Table 12.3 lists the architectural boot mode PPIs.
Table 12.3: Architectural Boot Mode PPIs
| PPI Name | Required or Optional? | PPI Definition in Section... |
| Master Boot Mode PPI | Required | Architectural PPIs: Required Architectural PPIs |
| Boot in Recovery Mode PPI | Optional | Architectural PPIs: Optional Architectural PPIs |
Recovery
This section describes platform firmware recovery. Recovery is an option to provide higher RASUM (Reliability, Availability, Serviceability, Usability, Manageability) in the field. Recovery is the process of reconstituting a system’s firmware devices when they have become corrupted. The corruption can be caused by various mechanisms. Most firmware volumes (FVs) in nonvolatile storage (NVS) devices (flash or disk, for example) are managed as blocks. If the system loses power while a block, or semantically bound blocks, are being updated, the storage might become invalid. On the other hand, an errant program or hardware could corrupt the device. The system designers must determine the level of support for recovery based on their perceptions of the probabilities of these events occurring and the consequences.
Discovery
Discovering that recovery is required may be done using a PEIM (for example, by checking a “force recovery” jumper) or the PEI Foundation itself. The PEI Foundation might discover that a particular PEIM has not validated correctly or that an entire firmware has become corrupted.

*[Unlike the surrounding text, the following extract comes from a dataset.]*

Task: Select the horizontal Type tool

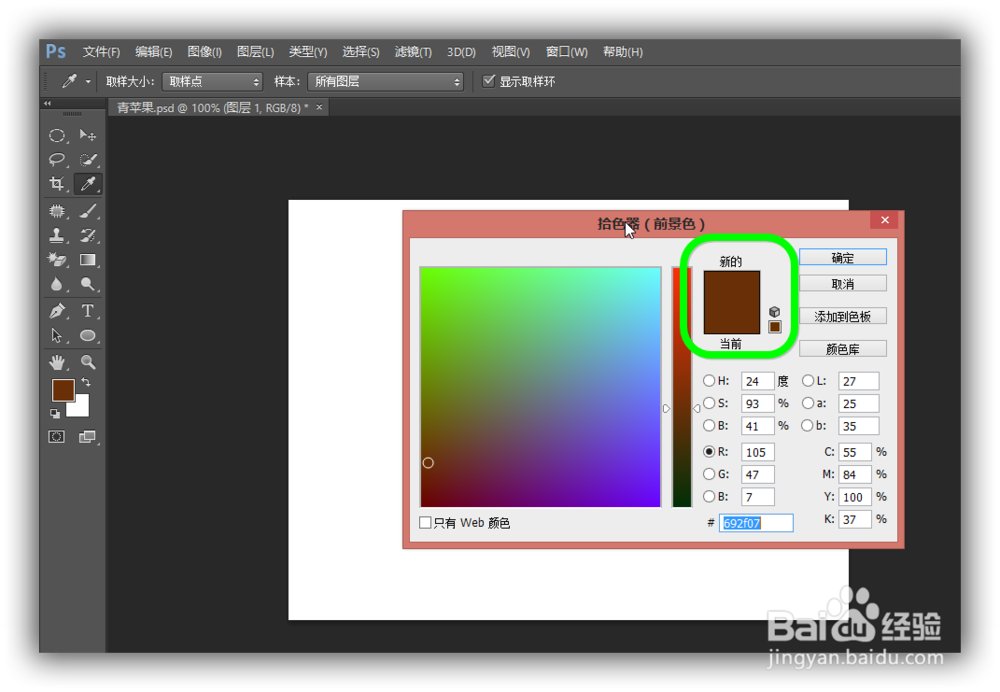Action: [88, 311]
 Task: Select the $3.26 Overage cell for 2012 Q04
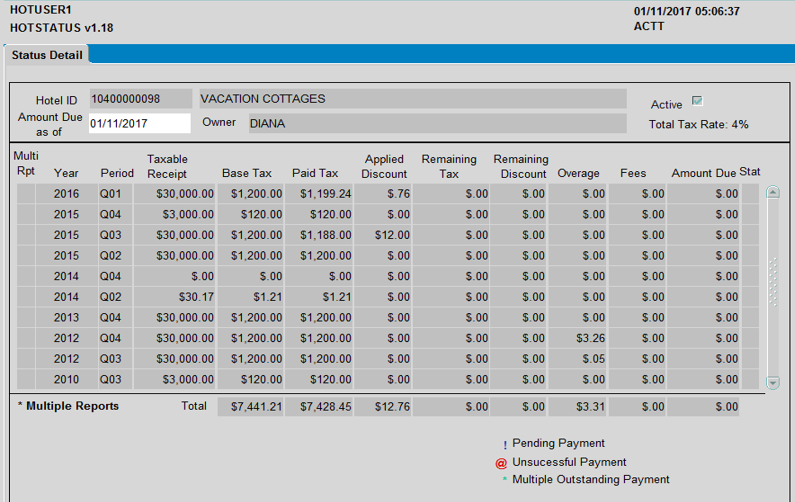[578, 338]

| Note | At this point a physical reset of the system has not occurred. The PEI Dispatcher has only cleared all state information and restarted itself. |
It is possible that a PEIM could be built to handle the portion of the recovery that would initialize the recovery peripherals (and the buses they reside on) and then to read the new images from the peripherals and update the FVs.

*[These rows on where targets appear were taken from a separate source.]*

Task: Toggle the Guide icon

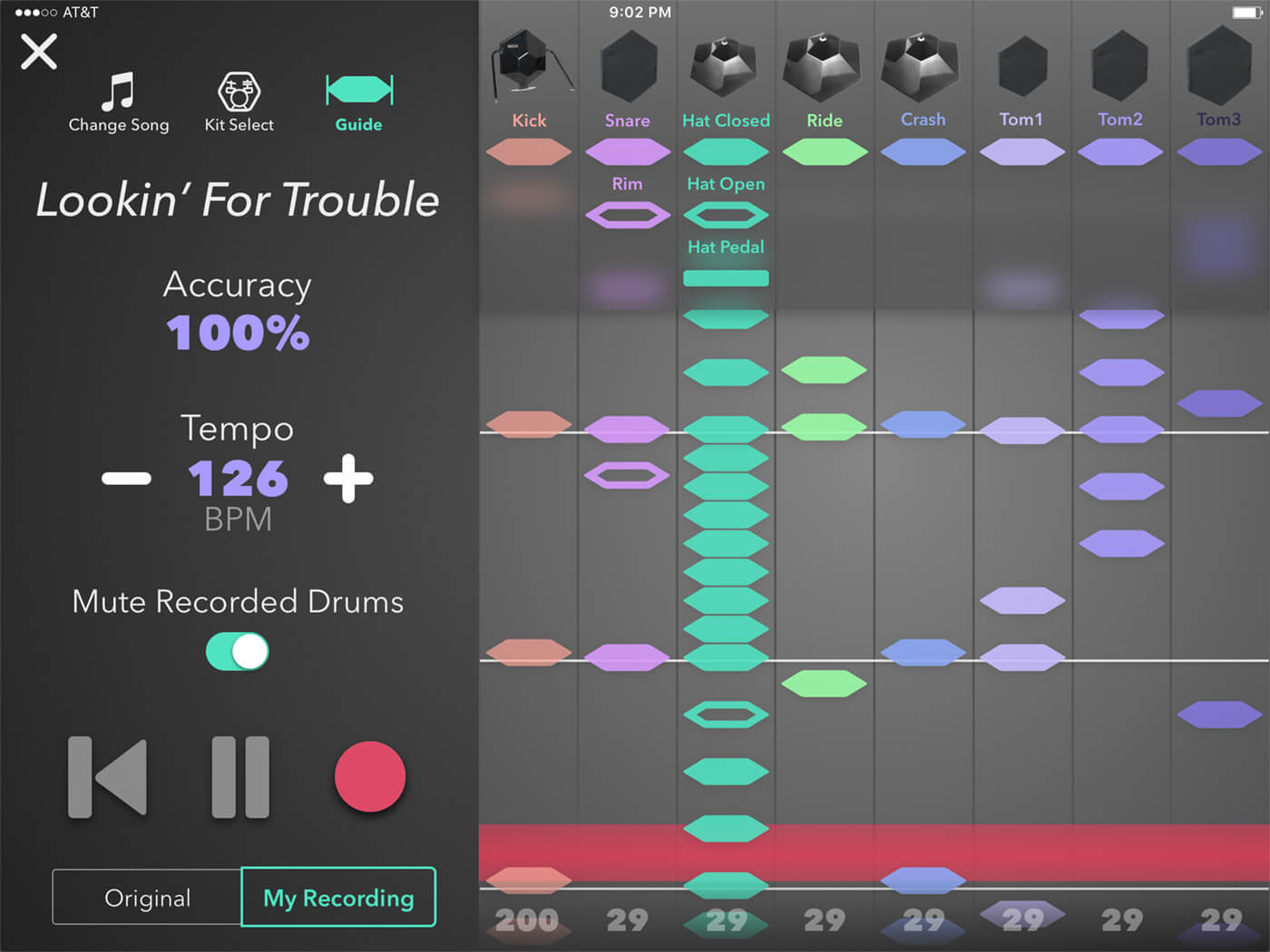Action: click(x=359, y=90)
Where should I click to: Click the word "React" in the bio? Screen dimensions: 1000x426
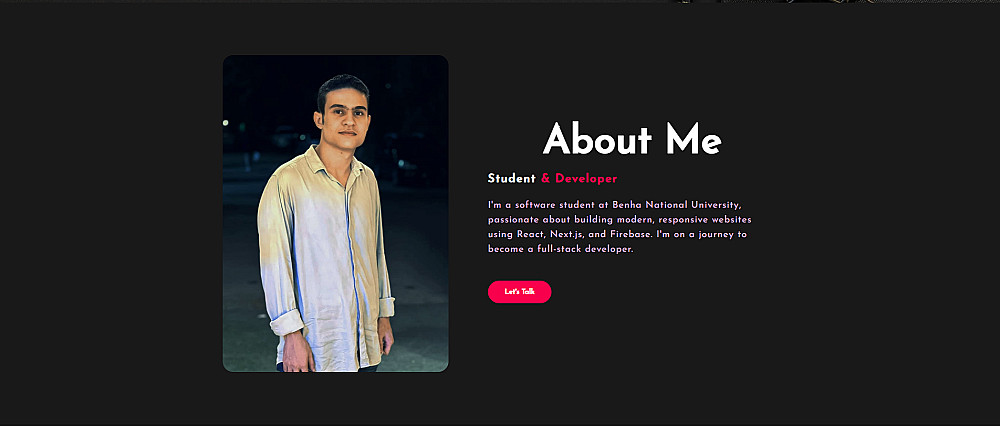pos(530,234)
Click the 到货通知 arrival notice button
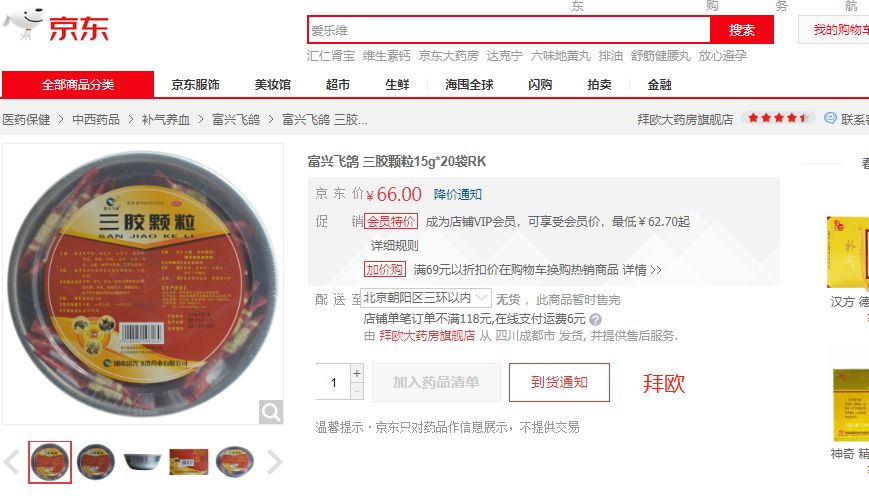The width and height of the screenshot is (869, 496). (x=559, y=382)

It is considered far more likely that the PEI will transition to DXE because DXE is designed to handle access to peripherals. This has the additional benefit that, if DXE then discovers that a device has become corrupted, it may institute recovery without transferring control back to the PEI.

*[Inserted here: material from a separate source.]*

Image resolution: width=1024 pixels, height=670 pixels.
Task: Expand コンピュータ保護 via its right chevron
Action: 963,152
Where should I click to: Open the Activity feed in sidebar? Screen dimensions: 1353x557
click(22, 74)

Since the PEI Foundation does not have a list of what to dispatch, how does it know if an area of invalid space in an FV should have contained a PEIM or not? The PEI Foundation should discover most corruption as an incidental result of its search for PEIMs. In this case, if the PEI Foundation completes its dispatch process without discovering enough static system memory to start DXE, then it should go into recovery mode.
Summary
This chapter has described the various boot modes that the UEFI PI firmware can support. This concept is important to understand as both a provider of PEI modules and DXE drivers, along with platform integrators. The former constituency needs to design their code to handle the boot modes appropriately, whereas the latter group of engineers needs to understand how to compose a set of modules and drivers for the respective boot paths of a resultant system.